▶ WHAT THE TASK REQUIRES
There is one span to output from the data below: the lines starting at the line with "photomontage (850, 645)" and ending at the line with "write (471, 1577)". Output it exactly, ends included, nothing more.

═════ RECORDS

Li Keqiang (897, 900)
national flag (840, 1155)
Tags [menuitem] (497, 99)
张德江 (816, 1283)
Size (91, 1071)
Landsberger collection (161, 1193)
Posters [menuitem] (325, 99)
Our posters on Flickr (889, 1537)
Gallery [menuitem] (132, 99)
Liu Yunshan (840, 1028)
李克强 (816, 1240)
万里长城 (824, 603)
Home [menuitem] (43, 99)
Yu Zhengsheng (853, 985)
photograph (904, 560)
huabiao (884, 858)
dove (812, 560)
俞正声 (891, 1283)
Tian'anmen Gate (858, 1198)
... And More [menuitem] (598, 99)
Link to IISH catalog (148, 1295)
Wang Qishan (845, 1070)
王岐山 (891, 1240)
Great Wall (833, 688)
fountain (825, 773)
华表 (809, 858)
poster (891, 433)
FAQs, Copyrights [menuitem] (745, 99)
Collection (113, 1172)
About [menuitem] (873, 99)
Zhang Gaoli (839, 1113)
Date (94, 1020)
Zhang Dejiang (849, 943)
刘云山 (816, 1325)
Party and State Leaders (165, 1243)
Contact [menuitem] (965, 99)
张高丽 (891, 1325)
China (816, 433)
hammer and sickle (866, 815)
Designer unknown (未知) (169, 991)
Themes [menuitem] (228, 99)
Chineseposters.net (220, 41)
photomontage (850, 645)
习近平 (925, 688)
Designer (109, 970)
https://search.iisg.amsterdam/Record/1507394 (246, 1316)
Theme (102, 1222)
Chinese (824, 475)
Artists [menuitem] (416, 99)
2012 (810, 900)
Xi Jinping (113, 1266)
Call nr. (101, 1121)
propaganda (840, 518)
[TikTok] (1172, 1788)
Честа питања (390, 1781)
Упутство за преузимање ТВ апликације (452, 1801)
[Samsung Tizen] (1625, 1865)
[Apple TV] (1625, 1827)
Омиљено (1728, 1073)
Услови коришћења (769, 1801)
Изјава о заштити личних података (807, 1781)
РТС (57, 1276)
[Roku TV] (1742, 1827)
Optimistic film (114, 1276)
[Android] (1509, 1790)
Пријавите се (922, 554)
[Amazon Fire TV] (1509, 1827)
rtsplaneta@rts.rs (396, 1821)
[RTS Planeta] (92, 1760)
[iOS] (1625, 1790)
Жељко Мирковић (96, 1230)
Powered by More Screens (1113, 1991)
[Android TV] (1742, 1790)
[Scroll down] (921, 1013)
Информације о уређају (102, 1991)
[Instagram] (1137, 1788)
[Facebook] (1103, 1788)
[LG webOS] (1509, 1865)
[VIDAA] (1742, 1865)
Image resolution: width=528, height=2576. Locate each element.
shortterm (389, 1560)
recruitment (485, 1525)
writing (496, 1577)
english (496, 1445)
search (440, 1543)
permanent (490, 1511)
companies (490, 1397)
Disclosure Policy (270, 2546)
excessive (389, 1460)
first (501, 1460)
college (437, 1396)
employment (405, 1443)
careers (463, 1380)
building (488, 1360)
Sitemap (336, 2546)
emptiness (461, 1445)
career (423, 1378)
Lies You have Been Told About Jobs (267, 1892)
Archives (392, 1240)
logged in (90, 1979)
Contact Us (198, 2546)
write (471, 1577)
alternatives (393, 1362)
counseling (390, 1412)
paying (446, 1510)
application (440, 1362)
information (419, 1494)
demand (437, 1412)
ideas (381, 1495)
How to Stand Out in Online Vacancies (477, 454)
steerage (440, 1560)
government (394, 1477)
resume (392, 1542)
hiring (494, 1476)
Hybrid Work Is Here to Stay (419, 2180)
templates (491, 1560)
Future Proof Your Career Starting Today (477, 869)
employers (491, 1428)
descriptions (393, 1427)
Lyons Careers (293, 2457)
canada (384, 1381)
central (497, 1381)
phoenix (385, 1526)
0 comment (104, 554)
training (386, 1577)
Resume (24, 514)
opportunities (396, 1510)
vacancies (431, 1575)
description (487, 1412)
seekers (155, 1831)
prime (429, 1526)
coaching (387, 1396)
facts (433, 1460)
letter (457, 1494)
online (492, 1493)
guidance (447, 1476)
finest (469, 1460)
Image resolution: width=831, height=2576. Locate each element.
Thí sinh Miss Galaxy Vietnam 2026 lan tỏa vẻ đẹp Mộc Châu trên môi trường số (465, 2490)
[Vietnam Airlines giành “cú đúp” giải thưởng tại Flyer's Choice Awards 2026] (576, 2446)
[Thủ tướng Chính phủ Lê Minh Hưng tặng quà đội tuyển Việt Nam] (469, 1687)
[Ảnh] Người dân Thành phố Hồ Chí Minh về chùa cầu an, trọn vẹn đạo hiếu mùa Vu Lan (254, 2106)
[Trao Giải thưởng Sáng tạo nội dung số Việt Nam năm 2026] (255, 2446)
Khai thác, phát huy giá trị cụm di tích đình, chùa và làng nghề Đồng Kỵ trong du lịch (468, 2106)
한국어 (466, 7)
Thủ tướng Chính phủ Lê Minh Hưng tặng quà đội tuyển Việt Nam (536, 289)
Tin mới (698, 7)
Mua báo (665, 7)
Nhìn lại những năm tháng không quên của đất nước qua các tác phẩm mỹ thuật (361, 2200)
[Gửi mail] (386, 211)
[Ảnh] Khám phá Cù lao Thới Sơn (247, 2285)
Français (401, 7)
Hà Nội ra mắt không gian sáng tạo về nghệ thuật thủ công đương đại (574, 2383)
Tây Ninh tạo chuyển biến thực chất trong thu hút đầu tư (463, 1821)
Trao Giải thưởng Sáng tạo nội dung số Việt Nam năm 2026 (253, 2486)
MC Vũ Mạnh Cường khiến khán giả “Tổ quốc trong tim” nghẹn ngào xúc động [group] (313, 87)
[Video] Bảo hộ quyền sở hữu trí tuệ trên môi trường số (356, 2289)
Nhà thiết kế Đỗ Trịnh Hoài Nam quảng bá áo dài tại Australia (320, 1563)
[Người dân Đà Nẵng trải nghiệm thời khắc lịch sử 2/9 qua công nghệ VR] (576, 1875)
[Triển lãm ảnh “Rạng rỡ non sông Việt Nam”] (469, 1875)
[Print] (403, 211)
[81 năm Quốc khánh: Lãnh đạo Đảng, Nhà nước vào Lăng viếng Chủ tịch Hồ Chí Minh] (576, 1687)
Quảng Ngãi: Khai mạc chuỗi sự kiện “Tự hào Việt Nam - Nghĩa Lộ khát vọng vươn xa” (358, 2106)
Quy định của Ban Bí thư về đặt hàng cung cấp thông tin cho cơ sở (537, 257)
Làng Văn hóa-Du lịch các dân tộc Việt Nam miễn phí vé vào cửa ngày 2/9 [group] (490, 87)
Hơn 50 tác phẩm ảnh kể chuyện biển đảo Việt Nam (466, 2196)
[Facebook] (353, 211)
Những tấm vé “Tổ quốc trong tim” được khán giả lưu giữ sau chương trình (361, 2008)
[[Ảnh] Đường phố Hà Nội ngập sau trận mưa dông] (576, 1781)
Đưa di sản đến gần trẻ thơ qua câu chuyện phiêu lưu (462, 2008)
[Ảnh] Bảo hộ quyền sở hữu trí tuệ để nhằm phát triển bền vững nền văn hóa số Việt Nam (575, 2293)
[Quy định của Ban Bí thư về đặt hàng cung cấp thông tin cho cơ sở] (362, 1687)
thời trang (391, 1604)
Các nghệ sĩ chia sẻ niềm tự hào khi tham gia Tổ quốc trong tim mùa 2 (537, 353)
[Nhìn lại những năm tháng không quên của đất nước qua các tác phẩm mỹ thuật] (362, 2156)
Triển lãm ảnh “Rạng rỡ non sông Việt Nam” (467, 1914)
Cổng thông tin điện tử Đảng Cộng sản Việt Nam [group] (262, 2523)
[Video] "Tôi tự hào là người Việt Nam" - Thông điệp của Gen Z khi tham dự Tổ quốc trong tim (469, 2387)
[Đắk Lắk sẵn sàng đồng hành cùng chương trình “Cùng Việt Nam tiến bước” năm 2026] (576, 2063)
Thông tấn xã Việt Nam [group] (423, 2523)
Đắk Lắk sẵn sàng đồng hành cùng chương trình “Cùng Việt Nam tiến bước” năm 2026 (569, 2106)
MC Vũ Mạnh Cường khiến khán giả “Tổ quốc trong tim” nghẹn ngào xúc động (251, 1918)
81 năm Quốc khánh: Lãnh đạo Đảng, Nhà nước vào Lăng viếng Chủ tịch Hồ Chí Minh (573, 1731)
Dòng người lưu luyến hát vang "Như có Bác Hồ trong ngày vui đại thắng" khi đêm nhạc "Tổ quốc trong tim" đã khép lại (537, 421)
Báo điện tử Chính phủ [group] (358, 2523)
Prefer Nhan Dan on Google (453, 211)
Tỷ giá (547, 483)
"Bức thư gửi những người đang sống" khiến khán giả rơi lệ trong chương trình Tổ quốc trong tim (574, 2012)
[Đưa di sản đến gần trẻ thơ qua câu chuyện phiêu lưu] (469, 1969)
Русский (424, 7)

══════════

▶ OUTPUT
photomontage (850, 645)
习近平 (925, 688)
Designer (109, 970)
https://search.iisg.amsterdam/Record/1507394 (246, 1316)
Theme (102, 1222)
Chinese (824, 475)
Artists [menuitem] (416, 99)
2012 (810, 900)
Xi Jinping (113, 1266)
Call nr. (101, 1121)
propaganda (840, 518)
[TikTok] (1172, 1788)
Честа питања (390, 1781)
Упутство за преузимање ТВ апликације (452, 1801)
[Samsung Tizen] (1625, 1865)
[Apple TV] (1625, 1827)
Омиљено (1728, 1073)
Услови коришћења (769, 1801)
Изјава о заштити личних података (807, 1781)
РТС (57, 1276)
[Roku TV] (1742, 1827)
Optimistic film (114, 1276)
[Android] (1509, 1790)
Пријавите се (922, 554)
[Amazon Fire TV] (1509, 1827)
rtsplaneta@rts.rs (396, 1821)
[RTS Planeta] (92, 1760)
[iOS] (1625, 1790)
Жељко Мирковић (96, 1230)
Powered by More Screens (1113, 1991)
[Android TV] (1742, 1790)
[Scroll down] (921, 1013)
Информације о уређају (102, 1991)
[Instagram] (1137, 1788)
[Facebook] (1103, 1788)
[LG webOS] (1509, 1865)
[VIDAA] (1742, 1865)
Image resolution: width=528, height=2576. Locate each element.
shortterm (389, 1560)
recruitment (485, 1525)
writing (496, 1577)
english (496, 1445)
search (440, 1543)
permanent (490, 1511)
companies (490, 1397)
Disclosure Policy (270, 2546)
excessive (389, 1460)
first (501, 1460)
college (437, 1396)
employment (405, 1443)
careers (463, 1380)
building (488, 1360)
Sitemap (336, 2546)
emptiness (461, 1445)
career (423, 1378)
Lies You have Been Told About Jobs (267, 1892)
Archives (392, 1240)
logged in (90, 1979)
Contact Us (198, 2546)
write (471, 1577)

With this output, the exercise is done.